Haplotype network and genealogical inferences
Haplotypes networks were constructed using haplotypes and their frequencies from populations of America, Africa, India and Asia-II using R-package pegas v0.14. The network constructed for 50 FAW haplotypes across all locations is shown in Figure 5. The network clearly shows the star-like expansion pattern for the two ancestral rice and corn strain COIA FAW haplotypes. Both the ancestral haplotypes are dominant haplotypes of each of the four geographical regions. However, there are clear differences in the distribution of these haplotypes across the four regions. While the frequency of rice/corn haplotypes in America is 0.41; rice haplotype is the dominant haplotype of the three invaded regions with Africa, India and Asia-II showing frequencies of 0.84, 0.89 and 0.79 respectively. The network suggests introduction of the two identical maternal lineages at all the invaded regions. Apart from that, there is no evidence to propose multiple introduction events in the invaded regions on the basis of this data. Most of the novel corn haplotypes were found in America whilst most of the novel rice haplotypes were sequenced from India despite much recent invasion of the ancestral rice strain in India. Hap46 from India represent a link between the two ancestral haplotype networks. Hybrid haplotypes of this nature have not been found or reported from any other region before.
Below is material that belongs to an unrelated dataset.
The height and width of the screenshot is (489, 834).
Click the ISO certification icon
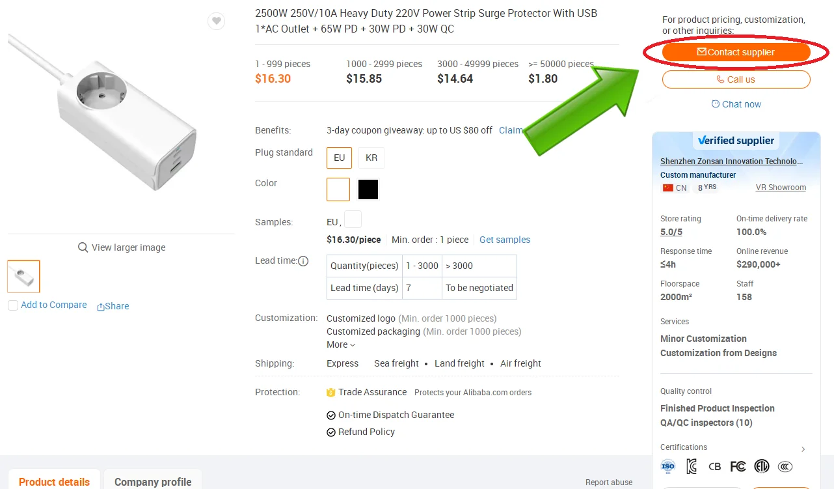[x=668, y=466]
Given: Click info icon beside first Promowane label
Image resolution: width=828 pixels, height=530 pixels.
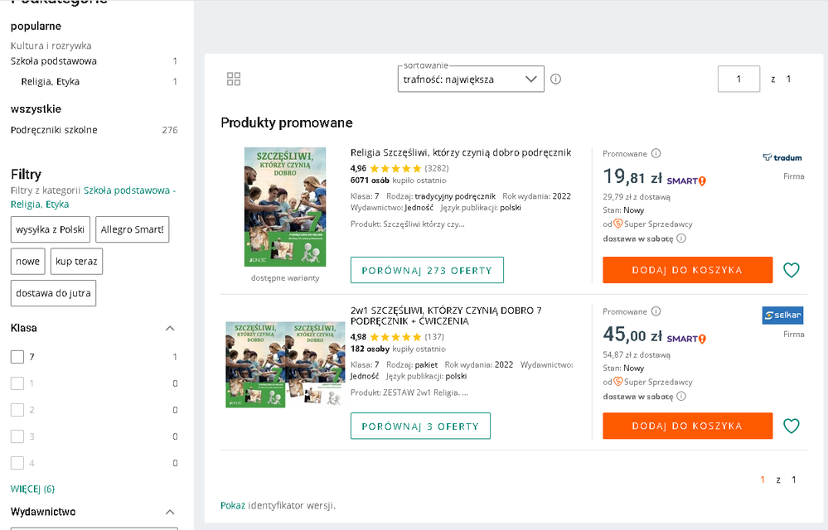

Notably, gene-conversion tracts were also observed in the same haplotype through polymorphism studies.
Population structure
Genetic structure between the four geographical groups was analysed using AMOVA. We ran seven separate AMOVA analysis, initially comparing the four geographical groups and then the same analysis was performed between different combinations of groups (i.e. America and Africa, America and India, America and Asia-II, Africa and India, Africa and Asia-II, India and Asia-II). The results are shown in Table 3. The results suggest significant genetic differentiation between the four geographical groups (24.8%) indicating the existence of population structure between regions. In addition to this, significant variation was observed between native American and the invasive populations, with the highest differentiation seen with respect to Indian populations (39%). Also, the results predict that both India and Asia-II are genetically most similar to the African population than America.
Similar results were corroborated with DAPC analysis and the resultant membership table which indicated two clear discriminant clusters between America and India (Figure 6).